_Excerpted records_.
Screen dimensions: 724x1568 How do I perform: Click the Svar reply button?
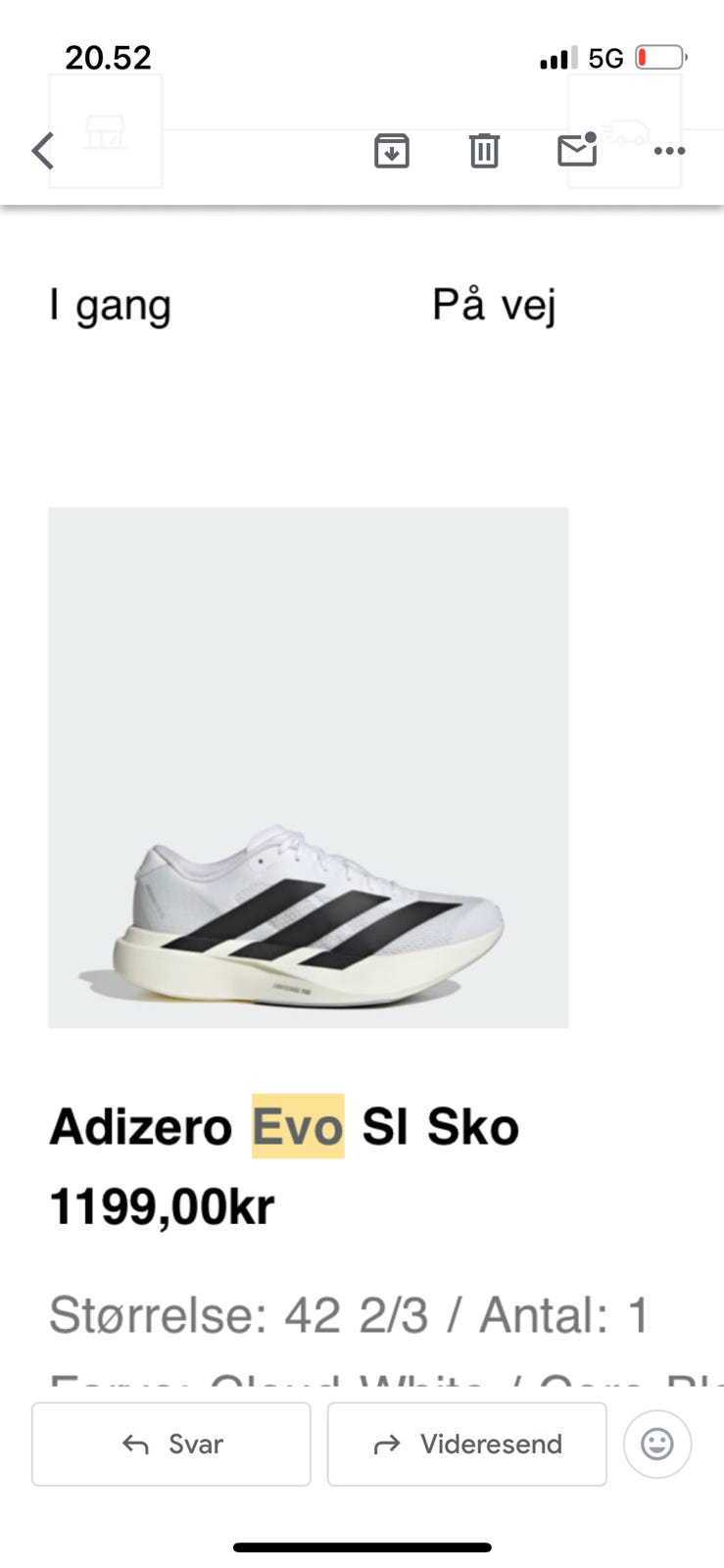click(171, 1444)
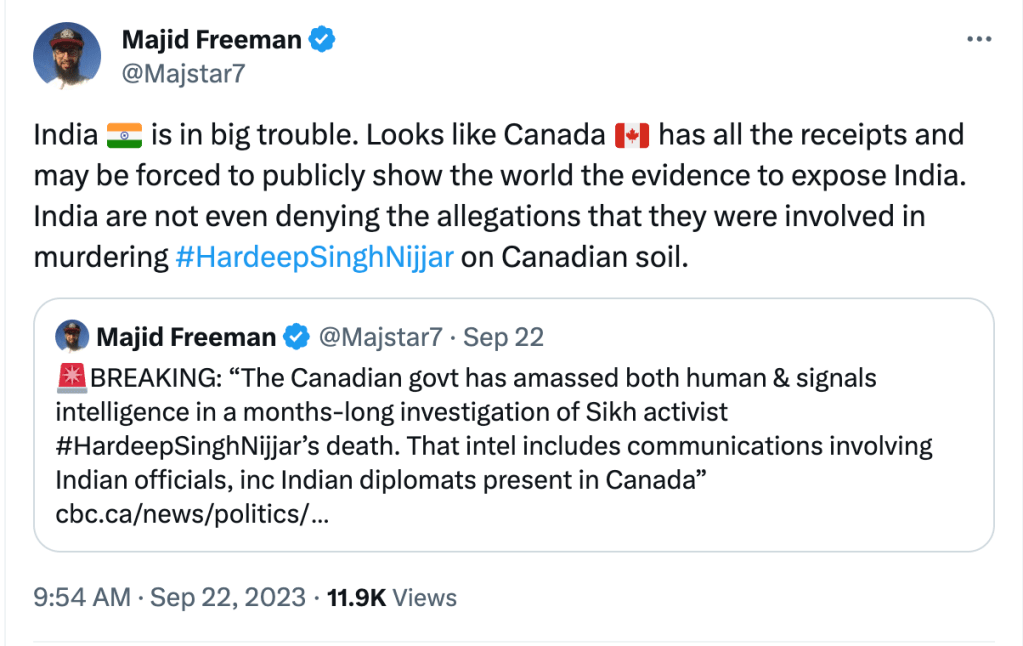The image size is (1023, 646).
Task: Click the verified badge inside the quoted tweet
Action: click(296, 337)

_About this task_.
A word-for-word copy of the records is needed, with no pictures carried over.

_Response to this task_.
Screen dimensions: 724x1568 How do I perform: Click the Svar reply button?
click(171, 1444)
The image size is (1023, 646).
Task: Click the verified badge inside the quoted tweet
Action: click(296, 337)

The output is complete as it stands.